Sak nuzzled into his hair. Above, in the branches, Kokerlii chirped uncertainly.
“It’s a trap, you see,” he whispered. “The Ones Above have rules. They can’t trade with us until we’re advanced enough. Just like a man can’t, in good conscience, bargain with a child until they are grown. And so, they have left their machines for us to discover, to prod at and poke. The dead man was a ruse. Vathi was meant to have those machines.
“There will be explanations, left as if carelessly, for us to dig into and learn. And at some point in the near future, we will build something like one of their machines. We will have grown more quickly than we should have. We will be childlike still, ignorant, but the laws from Above will let these visitors trade with us. And then, they will take this land for themselves.”
That was what he should have said. Protecting Patji was impossible. Protecting the Aviar was impossible. Protecting their entire world was impossible. Why hadn’t he explained it?
Perhaps because it wouldn’t have done any good. As Vathi had said… progress would come. If you wanted to call it that.
Dusk had arrived.
Sak left his shoulder, winging away. Dusk looked after her, then cursed. She did not land nearby. Though flying was difficult for her, she fluttered on, disappearing from his sight.
“Sak?” he asked, rising and stumbling after the Aviar. He fought back the way he had come, following Sak’s squawks. A few moments later, he lurched out of the jungle.
Vathi stood on the rocks before her fortress.
Dusk hesitated at the brim of the jungle. Vathi was alone, and even the sentries had retreated. Had they cast her out? No. He could see that the gate was cracked, and some people watched from inside.
Sak had landed on Vathi’s shoulder down below. Dusk frowned, reaching his hand to the side and letting Kokerlii land on his arm. Then he strode forward, calmly making his way down the rocky shore, until he was standing just before Vathi.
She’d changed into a new dress, though there were still snarls in her hair. She smelled of flowers.
And her eyes were terrified.
He’d traveled the darkness with her. Had faced nightmaws. Had seen her near to death, and she had not looked this worried.
“What?” he asked, finding his voice hoarse.
“We found instructions in the machine,” Vathi whispered. “A manual on its workings, left there as if accidentally by someone who worked on it before. The manual is in their language, but the smaller machine I have…”
“It translates.”
“The manual details how the machine was constructed,” Vathi says. “It’s so complex I can barely comprehend it, but it seems to explain concepts and ideas, not just give the workings of the machine.”
“And are you not happy?” he asked. “You will have your flying machines soon, Vathi. Sooner than anyone could have imagined.”
Wordless, she held something up. A single feather—a mating plume.
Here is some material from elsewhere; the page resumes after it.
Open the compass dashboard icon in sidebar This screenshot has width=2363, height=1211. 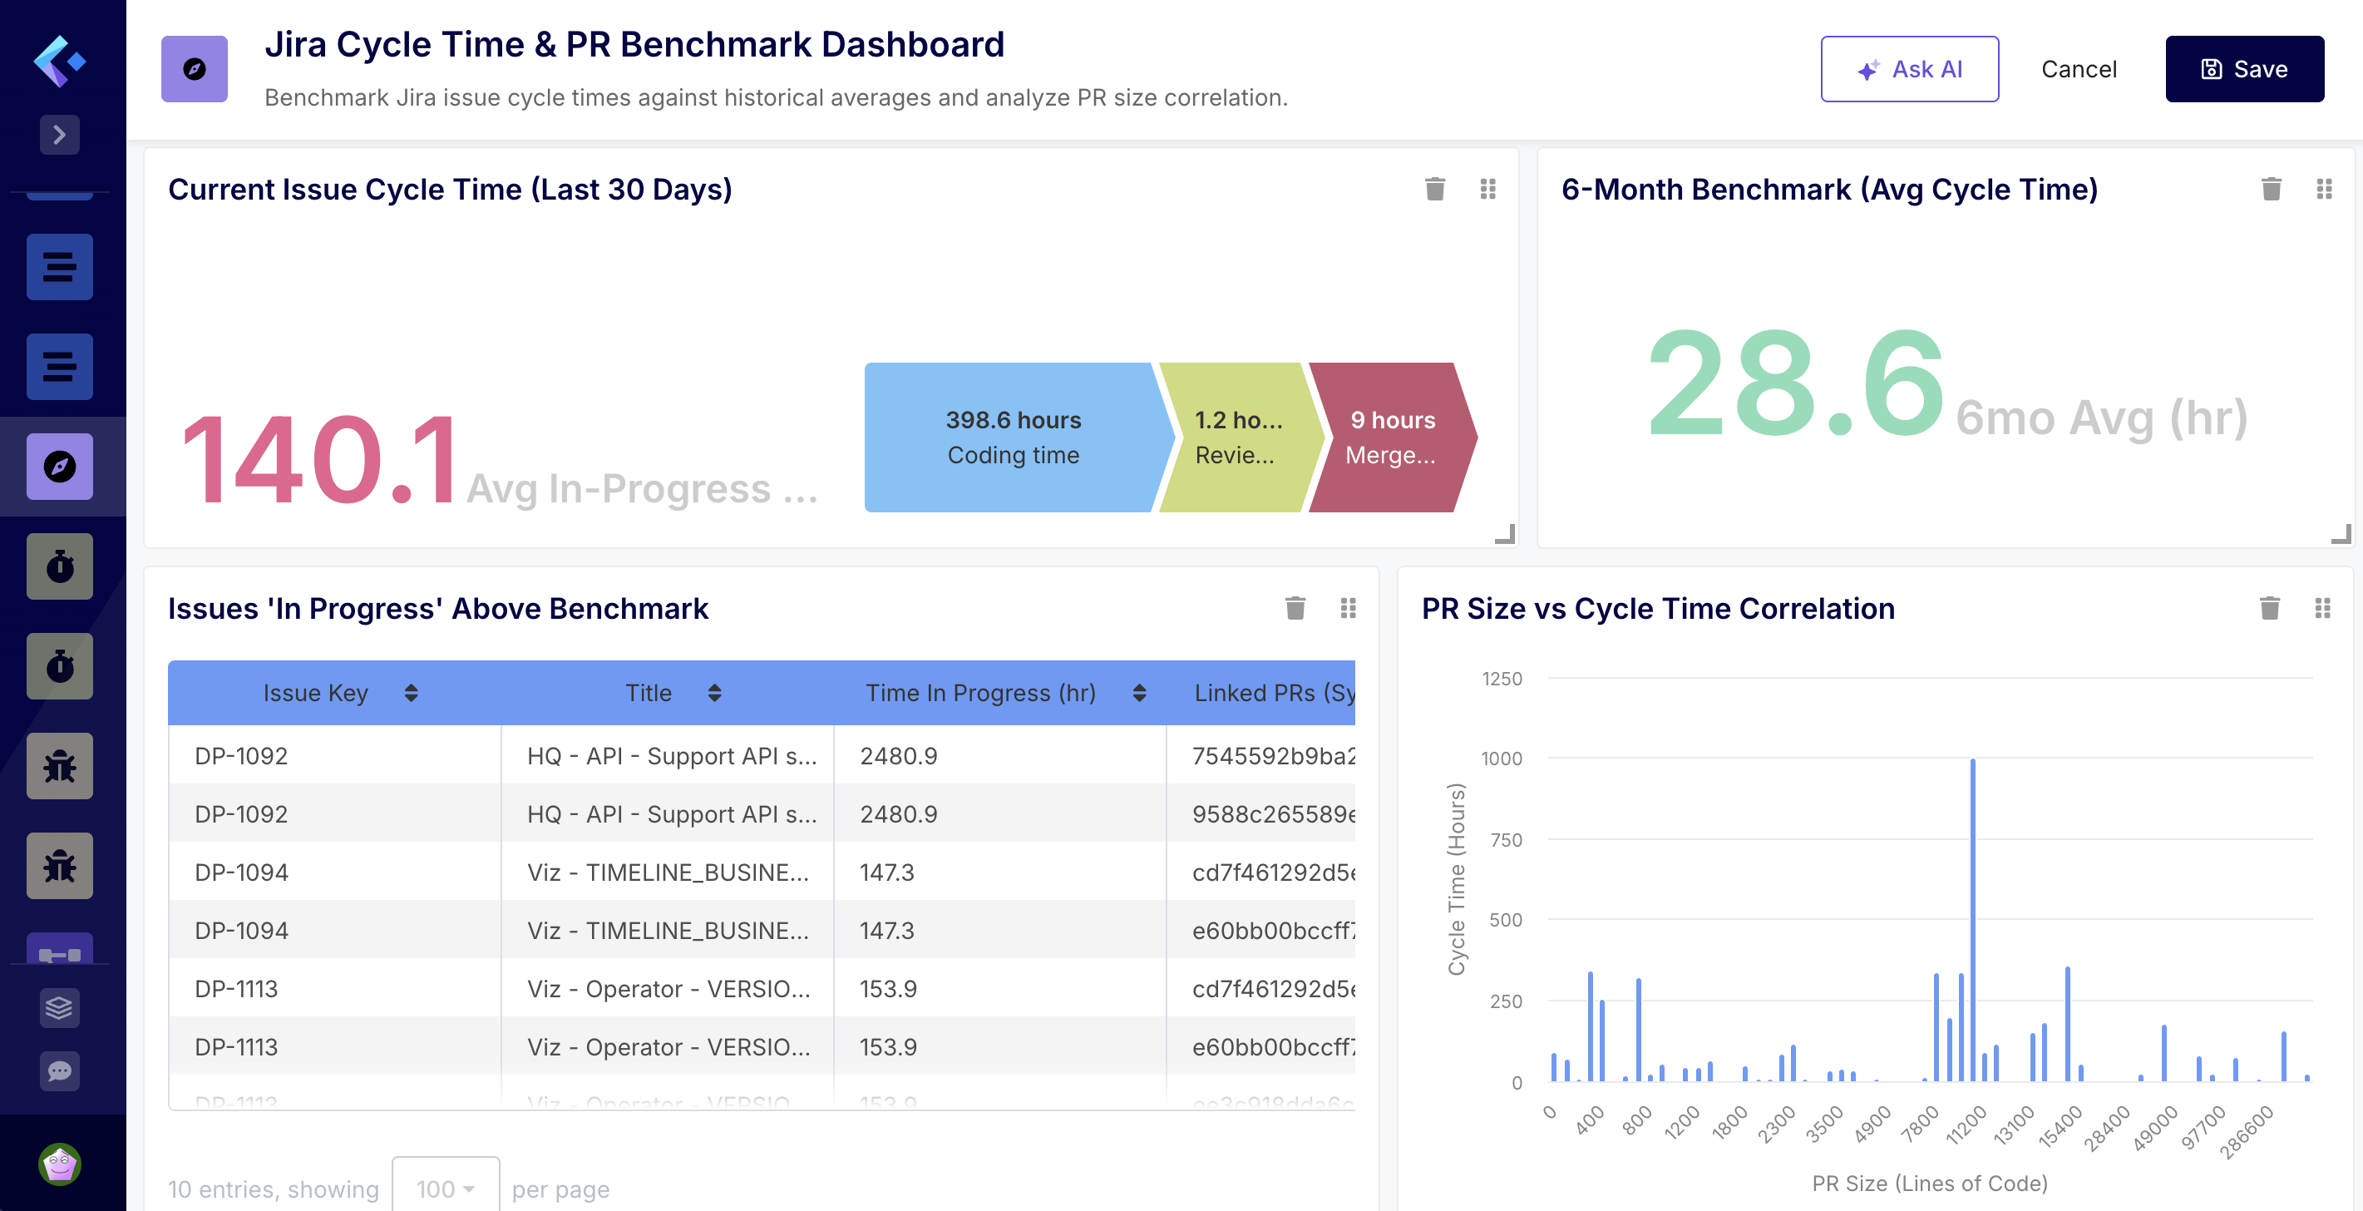coord(59,466)
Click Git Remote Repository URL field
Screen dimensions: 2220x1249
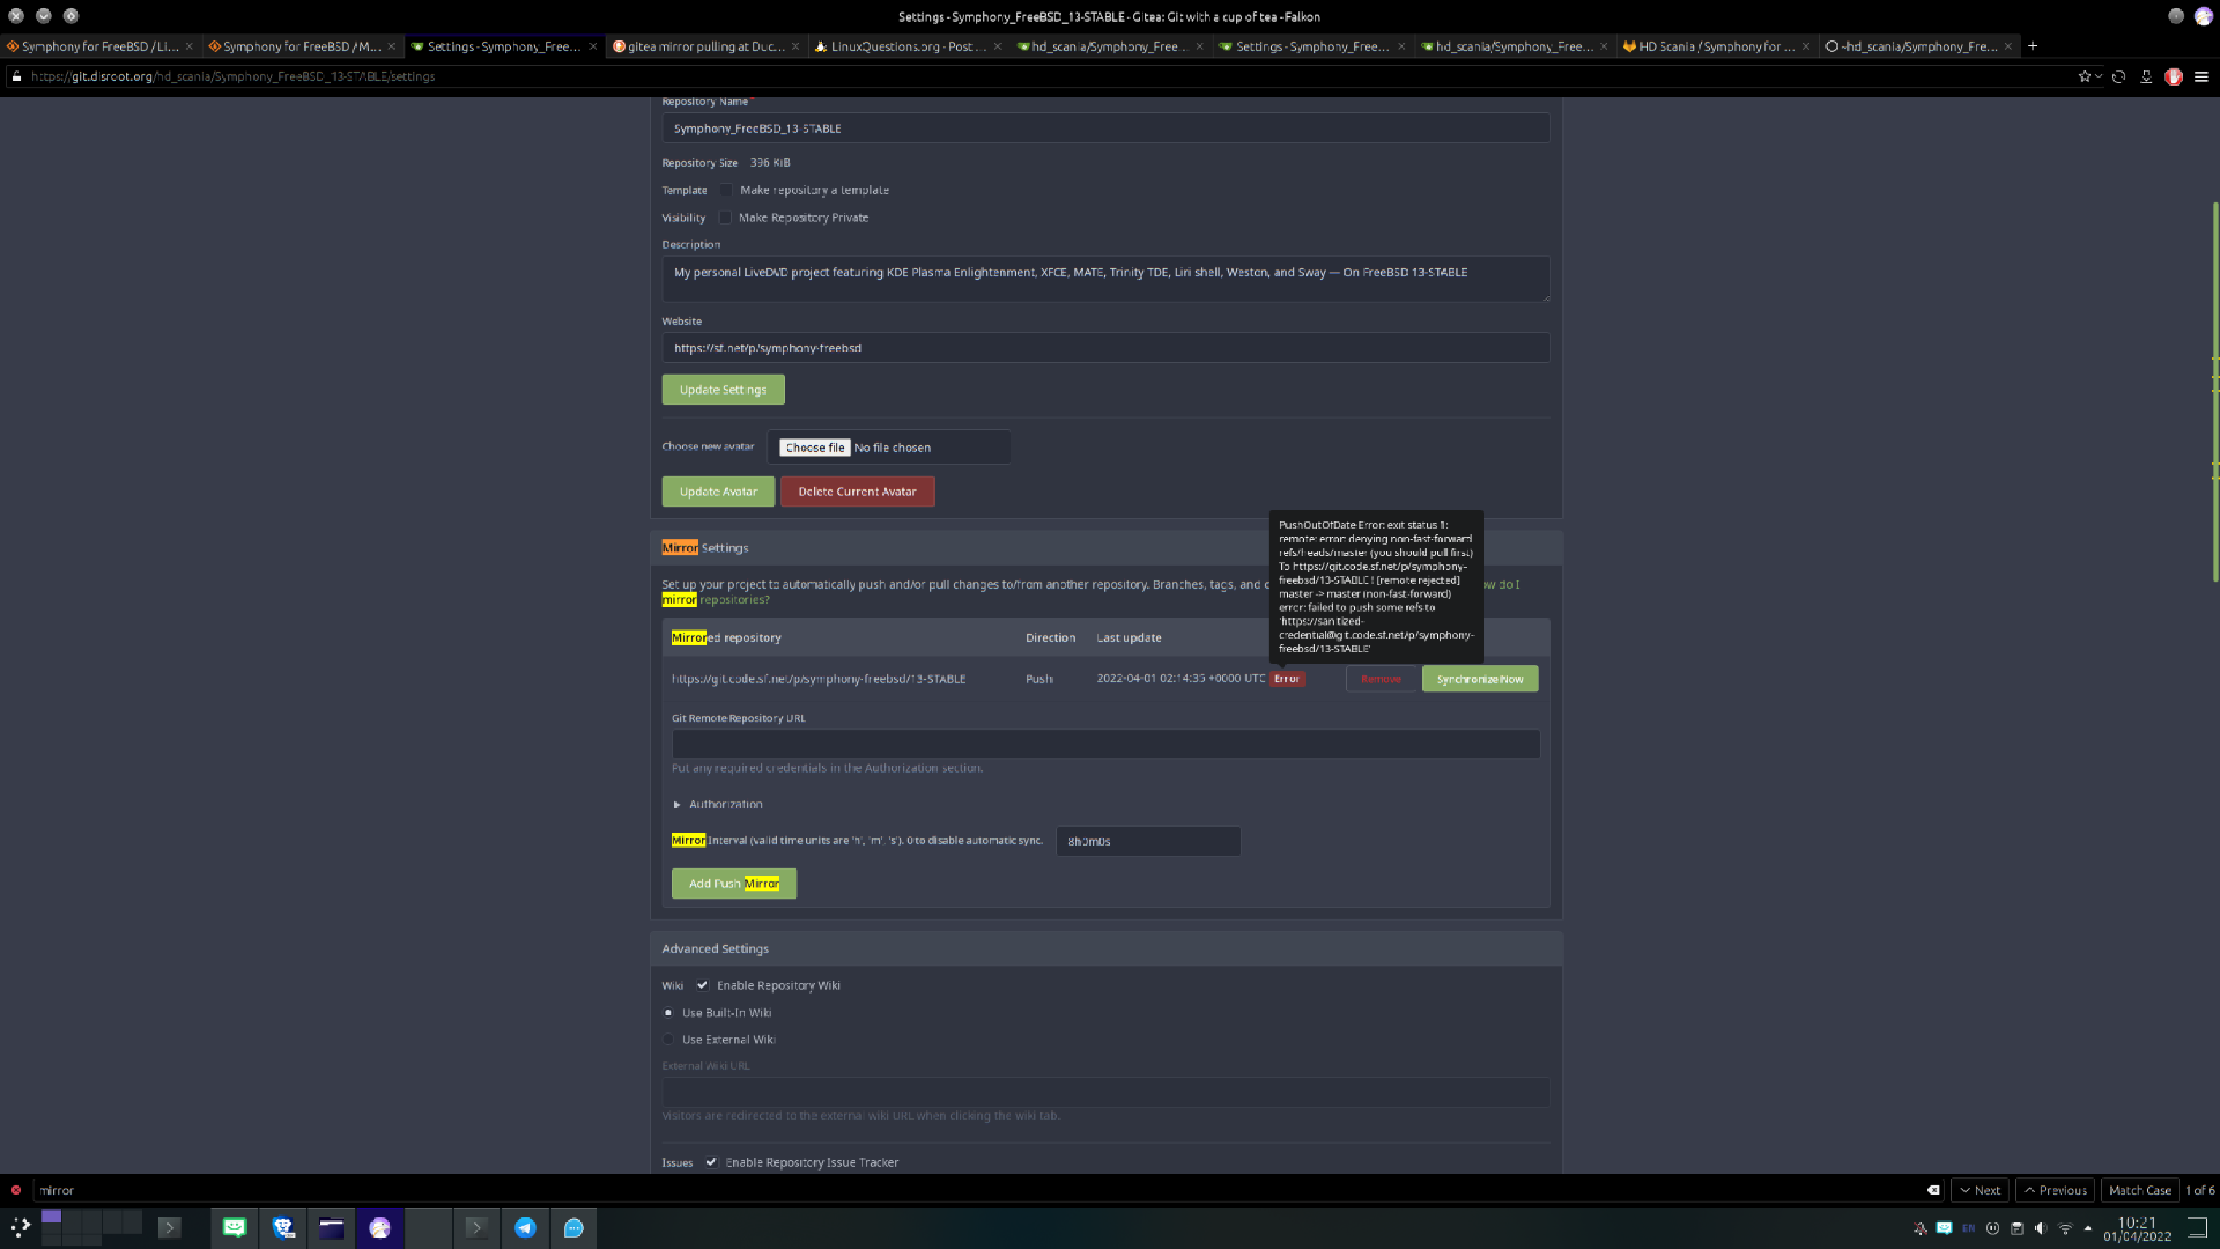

She had kept it.
“Never move without asking yourself, is this too easy?” she whispered. “You said it was a trap as I was pulled away. When we found the manual, I… Oh, Dusk. They are planning to do to us what… what we are doing to Patji, aren’t they?”
Dusk nodded.
“We’ll lose it all. We can’t fight them. They’ll find an excuse, they’ll seize the Aviar. It makes perfect sense. The Aviar use the worms. We use the Aviar. The Ones Above use us. It’s inevitable, isn’t it?”
Yes, he thought. He opened his mouth to say it, and Sak chirped. He frowned and turned back toward the island. Jutting from the ocean, arrogant. Destructive.
Patji. Father.
And finally, at long last, Dusk understood.
“No,” he whispered.
“But—”
He undid his pants pocket, then reached deeply into it, digging around. Finally, he pulled something out. The remnants of a feather, just the shaft now. A mating plume that his uncle had given him, so many years ago, when he’d first fallen into a trap on Sori. He held it up, remembering the speech he’d been given. Like every trapper.